The Flight. The unprecedented precautions taken by Coste & Bellonte brought their reward. Although heavy fog beset the Question Mark along the French coast and also off Newfoundland, weather conditions on the whole were more advantageous for flight than any time earlier in the year, or since their arrival in the U. S. By a somewhat circuitous route most of the bad spots were avoided until near Newfoundland when fog forced the flyers to climb to 3,000 ft. Their closest call Capt. Coste described in the New York Times. Hugging the coast of Nova Scotia so as not to lose sight of land, they flew beneath lowhanging rain clouds: ". . . We flew on, skirting a precipice. Suddenly there loomed up out of the mist another precipice on our port side. We were caught between the steep banks of a river. . . . It was a tight place. Bellonte was at the controls and he had to think fast. Fortunately, having flown thousands of miles, the ship was light. Bellonte gave her the gas and shot upward."
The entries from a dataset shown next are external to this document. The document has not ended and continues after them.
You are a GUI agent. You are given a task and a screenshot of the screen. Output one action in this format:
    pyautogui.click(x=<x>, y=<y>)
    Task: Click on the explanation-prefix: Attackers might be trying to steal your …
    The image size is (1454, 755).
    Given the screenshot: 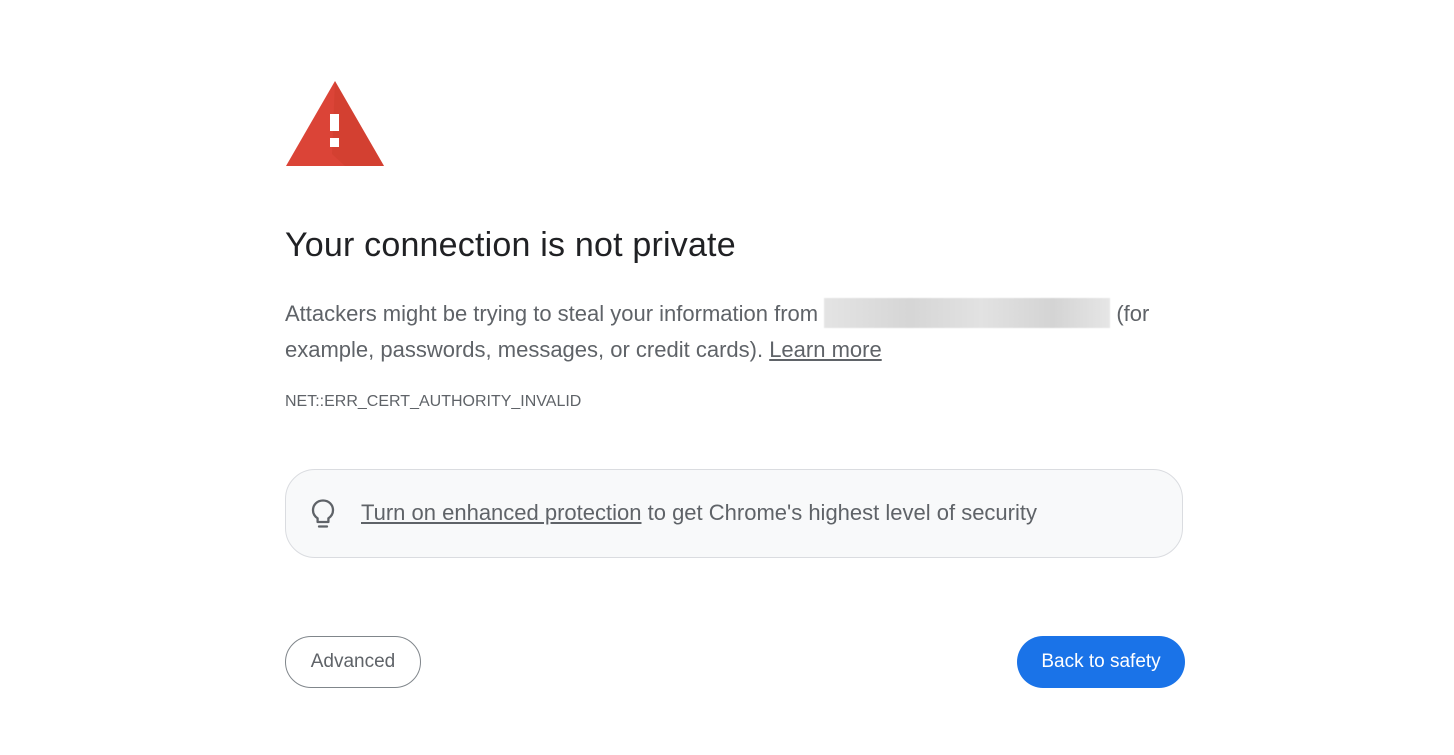 What is the action you would take?
    pyautogui.click(x=555, y=314)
Their battle practically won, the flyers found little thrill in the flight down the coast until the outlines of Long Island crept over the horizon. Then came the full joy of triumph. They landed at Curtiss-Wright Airport, first to make the flight that had cost the lives of ten before them, beginning with their countrymen Charles Nungesser and Franc,ois Coli. Among the first to congratulate Coste & Bellonte in the wild crowd of 10,000 that swept over the field and stormed their hangar refuge was Charles Augustus Lindbergh.
Coste v. Lindbergh. In everyone's mind last week was a comparison of the two feats--Lindbergh's & Coste's. Lindbergh, alone in a Ryan monoplane powered by a 200 h. p. Wright Whirlwind motor, without radio, flew eastward 3,610 mi. in 33 hr. 29 min. His fuel load was 425 gal., his average speed 107 m. p. h. An earth inductor compass, a magnetic compass on the conventional instrument board and maps were his navigating facilities. The westward flight, as every layman knows, is immeasurably more difficult largely because of prevailing headwinds. The Question Mark, radio equipped, had a 650 h. p. Hispano-Suiza motor and a top speed close to 160 m. p. h. Its instrument panel, with more than 30 dials including the invaluable "artificial horizon," offered practically every known aid to navigation. Yet even with weather conditions unusually good, with tail winds for much of the way, with such crack airmen as Coste & Bellonte at the controls, the Question Mark was forced to fly 4,100 mi. at an average speed of 109 m. p. h. Its flying time was 37 hr. 18 min. Neither plane could have carried a payload but shrewd Capt. Coste earned reputedly $25,000 by bringing a Paris dress model for the John Wanamaker store and a number of Paris advertisements for the New York Times.
Of prominent U. S. airmen only one publicly questioned the value of the Coste flight. Said Capt. Frank Monroe Hawks: "It was a great display of nerve but a foolish thing to do. . . . Though it was magnificently courageous, flights across the ocean in landships prove nothing except nerve and luck. When one is made in a seaplane, then something will have been accomplished."
Hero v. Hero. In contrast to the obscurity that was Lindbergh's prior to May 1927, "Doudou" Coste was France's idol of the air long before he started his latest flight. By the same token, perhaps, France was not quite so delirious with astonished rejoicing over Coste's success as it had been upon Lindbergh's dramatic landing at Le Bourget. A veteran War flyer, 38 years old, with six world records in flying already to his credit, Coste had instilled some of his own confidence into his people. They knew and shared his own maxim: "If I thought I could not do it, I would not start."
* With less tact if not more candor Capt. Coste had said the preceding day in Manhattan: "Dallas? To me it is $25,000. . . . No! No! I don't mean that. I wish very much to fly to Dallas."